Here, I would like to explain a little bit about why MinHash can have "likely" Jaccard Similarity and we can group these similar data set into a "group" to improve the deduplication sync over the internet.
PS: I wrote the python code to prove two of metadata index I abstract from two files can follow the minHash rule and be grouped together to reduce extra hash search over the internet. (Check my gitHub: https://github.com/chianingwang/PyMinHash)
PS: I wrote the python code to prove two of metadata index I abstract from two files can follow the minHash rule and be grouped together to reduce extra hash search over the internet. (Check my gitHub: https://github.com/chianingwang/PyMinHash)
MinHash
General Concept
MinHash uses the magic of hashing to quickly estimate Jaccard Similarities. First of all I explain the concept for the equation.[hmin(A) = hmin(B)] = J(A,B)

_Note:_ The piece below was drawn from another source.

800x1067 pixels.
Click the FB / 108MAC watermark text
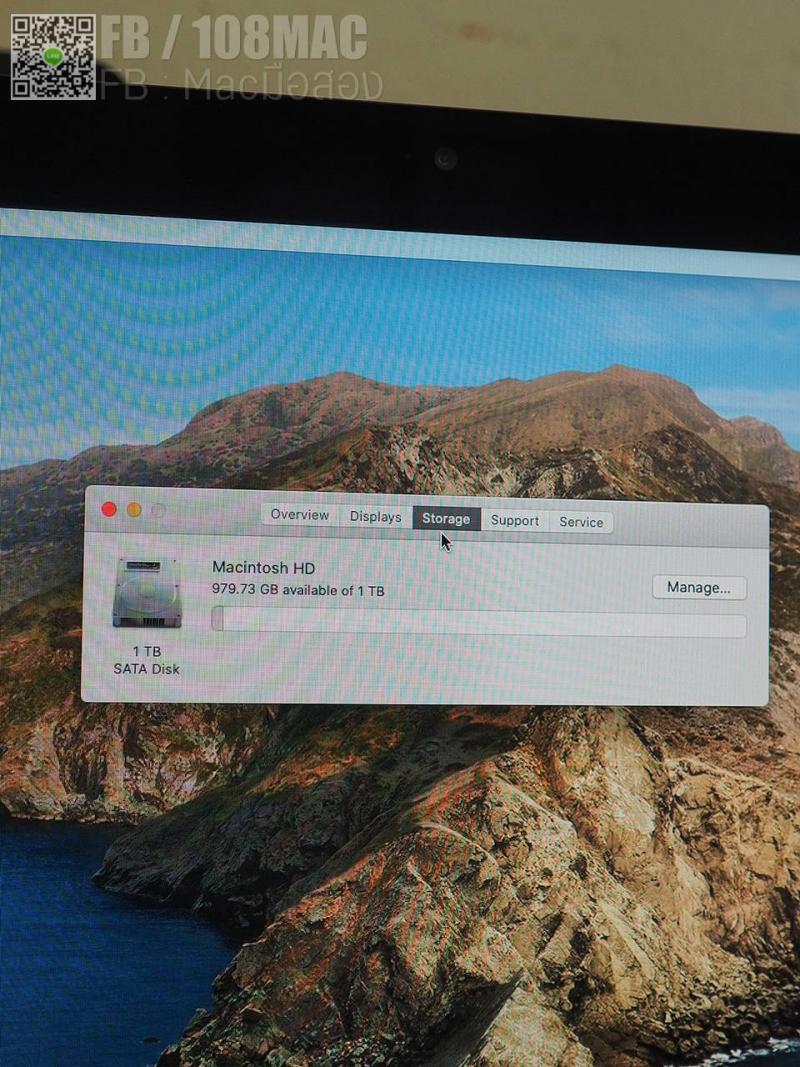click(x=235, y=40)
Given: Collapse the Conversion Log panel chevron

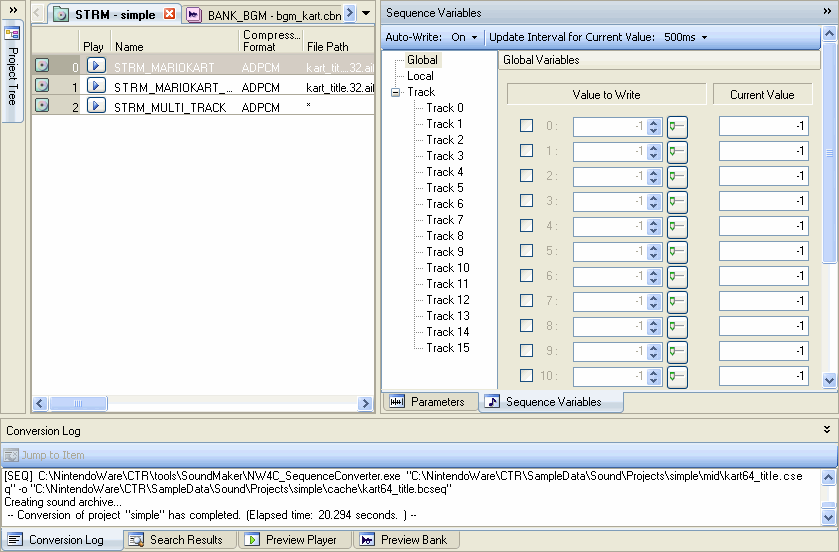Looking at the screenshot, I should pyautogui.click(x=826, y=430).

h – a hash function mapping the member of A(original text) and B(query text) to distinct integers.
Calculate hmin(S) for the set A and B.
- Suppose it turns out that for our chosen h, hmin(A)=hmin(B) (call the value HM). It is true : HM = hmin(A ∪ B)
- Since HM is by definition a member of both Sets A and B, it must therefore also be a member of the intersection of these sets, It is true : A ∩ B
- P[hmin(A) = hmin(B)] = P[hmin(A ∪ B) present in A ∩ B]. Therefore has situation where HM = hmin(A ∪ B), essentially a randomly chosen element from A ∪ B due to the random nature of h, is also present in A ∩ B. --> iff hmin(A)=hmin(B)

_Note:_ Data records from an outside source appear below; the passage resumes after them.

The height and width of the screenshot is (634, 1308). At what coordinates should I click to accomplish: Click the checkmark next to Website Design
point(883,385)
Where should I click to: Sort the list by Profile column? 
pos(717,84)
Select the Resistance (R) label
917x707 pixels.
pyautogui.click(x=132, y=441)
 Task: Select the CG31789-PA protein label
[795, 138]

- P[hmin(A ∪ B) present in A ∩ B] = |A ∩ B| / |A ∪ B| => J(A,B). The a prior probability of the element’s presence is simply the ratio of the sizes of these sets:
- P[hmin(A) = hmin(B)] = J(A,B) which is of course the Jaccard Similarity.
- P: Permutation
- If min hash of set A = min hash of set B , then follow Jaccard Similarities, set of A similar with set of B.
- This value is 0 when the two sets are disjoint, 1 when they are equal, and strictly between 0 and 1 otherwise. Two sets are more similar. (wiki)
Many Hashes MinHash
The only restriction on the hash function h is that it maps the members of A and B to distinct integers. To be fair of the justification, we should choose different hash function to show the idea works either or. Here we choose k different hash functions, and calculate the k value of hmin given by these function for both A and B.
P[hmin(A) = hmin(B)] = J(A,B) probability --> y/k.
- To estimate P[hmin(A) = hmin(B)] = J(A,B), and therefore J(A,B), we compare the results. Let y be the number of hash functions for which hmin(A) = hmin(B). We can take k as the number of “trials”, y as the number of “successes”, and so y/k as the estimate for the probability and J(A,B).
Single Hash MinHash
Instead compute the result of a single hash function for each member of each set, and compare multiple results from this function. via Random Subset.
- Let h be a hash function
- Define h(k)(S) as the subset of the k members of S with the smallest values of h.
- Define signature of S as h(k)(S), and estimate the similarity of two sets by comparing their signatures.
- The Jaccard Similarity as “the probability that a random element from the union of two sets is also in their intersection”
- Let X = h(k)(h(k)(A) ∪ h(k)(B)). In English, X is the set found by: Finding the k members of A that give the smallest values of h, and then the same for B. We have defined these as the signatures of A and B. Taking the union of these two signatures, and finding the k members of this set that give the smallest values of h.
- X must therefore also be equal to h(k)(A ∪ B), as the k smallest values from (A ∪ B) must be drawn from the k smallest values from A and from B, and no other values.
- Since h is a random function, X is a random subset ( or Simple Random Sample ) of k elements of (A ∪ B)
- Y = X ∩ h(k)(A) ∩ h(k)(B). Is the set of members of X that also belong to A ∩ B
- We have taken a random sample of k members of (A ∪ B) (K”trials”). |Y| of these members also belong to A ∩ B (|Y| successes). K = (X + Y)
- |Y|/k =~ P[random element from A ∪ B is also in A ∩ B]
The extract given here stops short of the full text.